- _Required task_
In the data below, recast everything from the line containing "Screen dimensions: 1005x1204" down to the line containing "pyautogui.click(x=223, y=109)" as a numbered list. Leave out blank lines and the pictures.

* begin Records for processing *

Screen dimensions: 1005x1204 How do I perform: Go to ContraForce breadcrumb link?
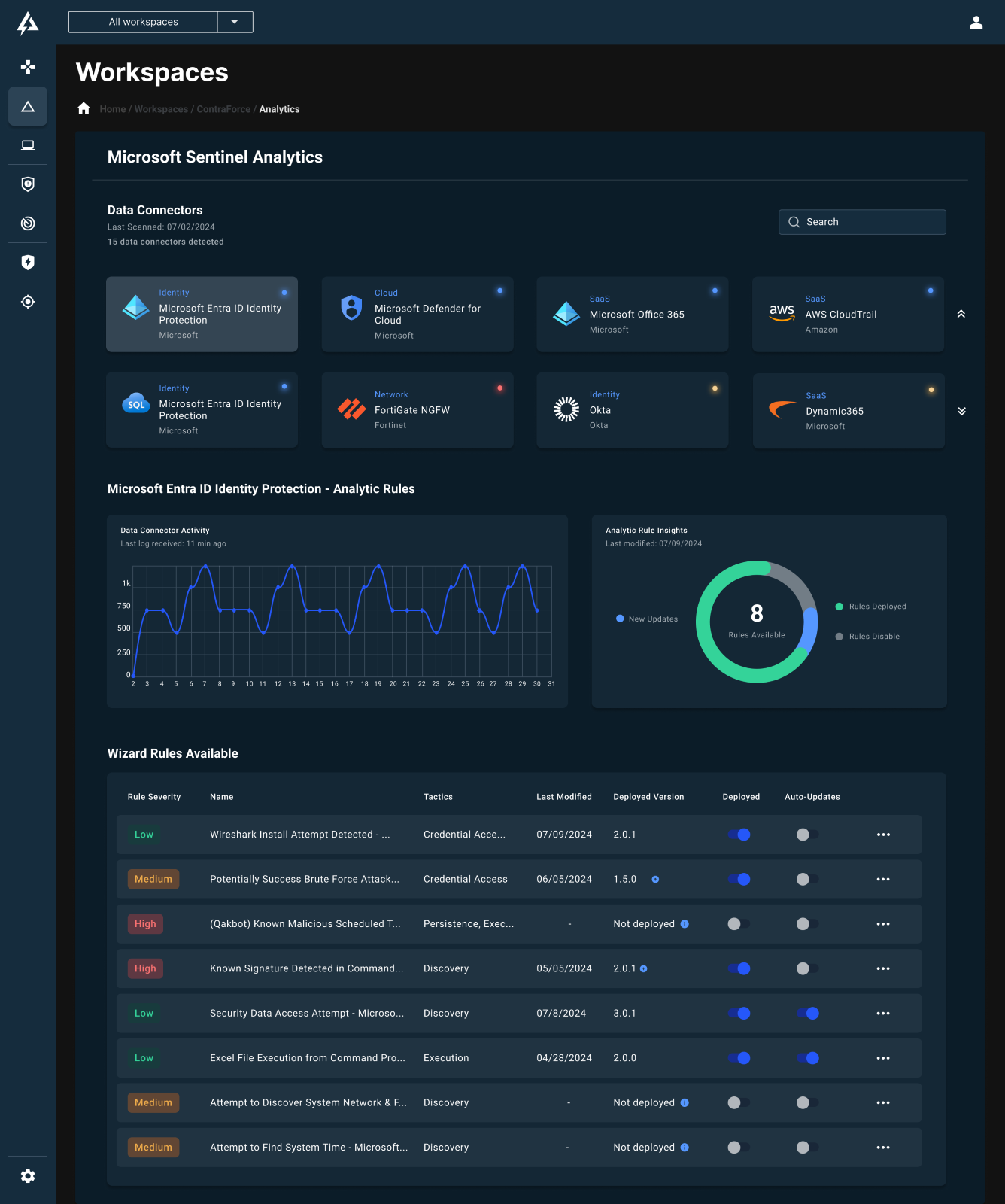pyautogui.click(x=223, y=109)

* end Records for processing *
* begin Records for processing *

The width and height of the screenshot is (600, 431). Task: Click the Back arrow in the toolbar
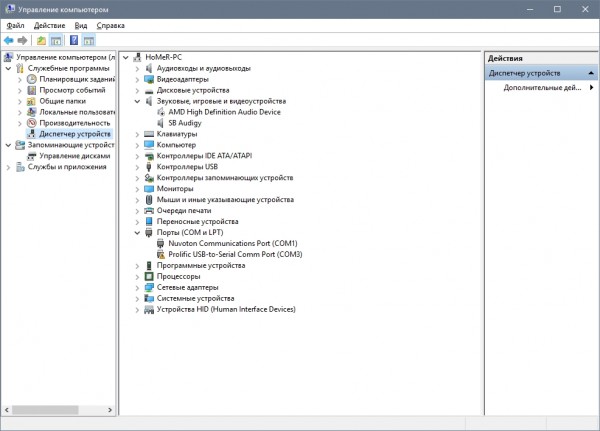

* end Records for processing *
* begin Records for processing *

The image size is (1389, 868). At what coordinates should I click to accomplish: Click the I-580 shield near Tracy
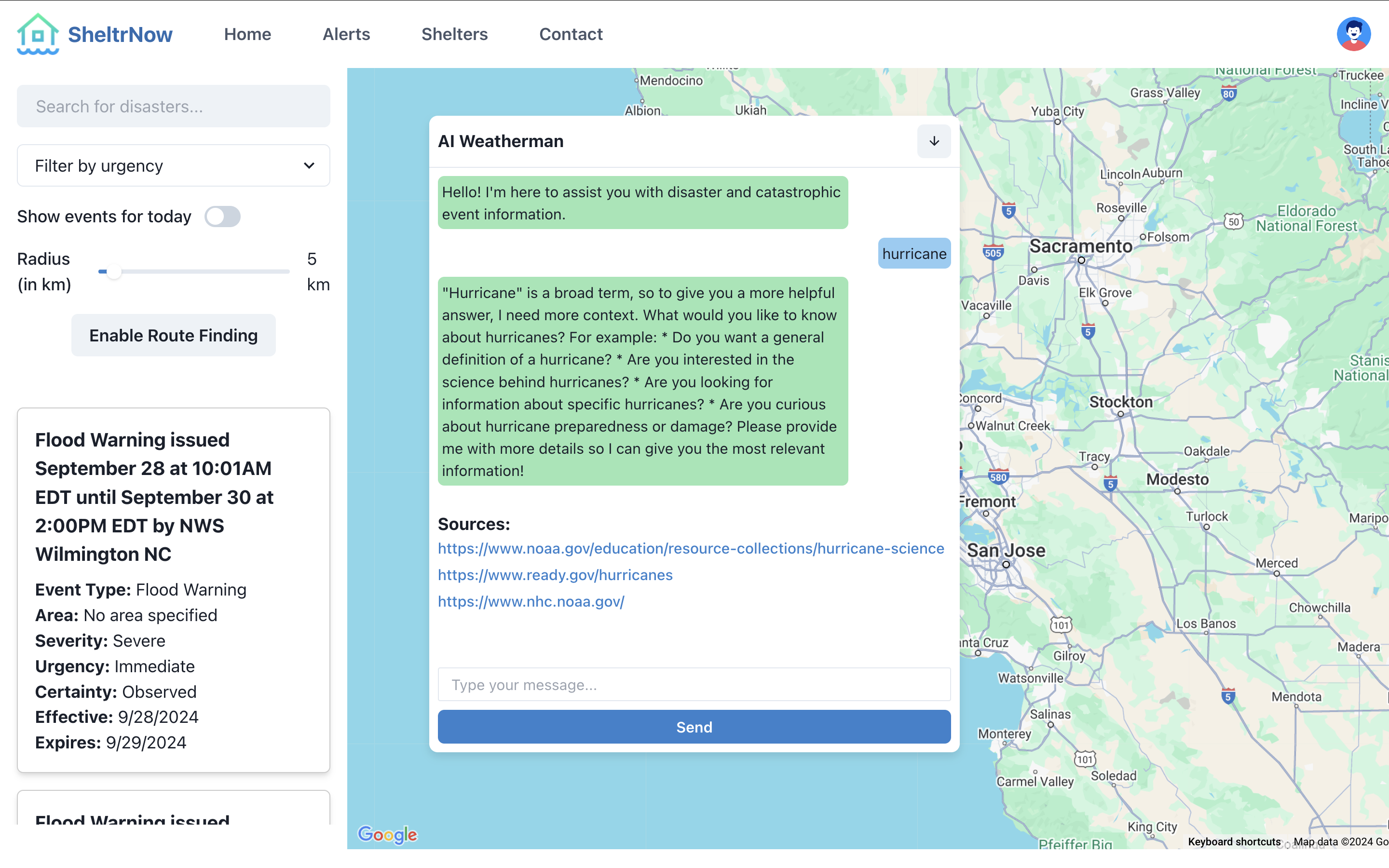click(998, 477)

* end Records for processing *

- _Correct response_
1. Screen dimensions: 1005x1204 How do I perform: Go to ContraForce breadcrumb link?
2. pyautogui.click(x=223, y=109)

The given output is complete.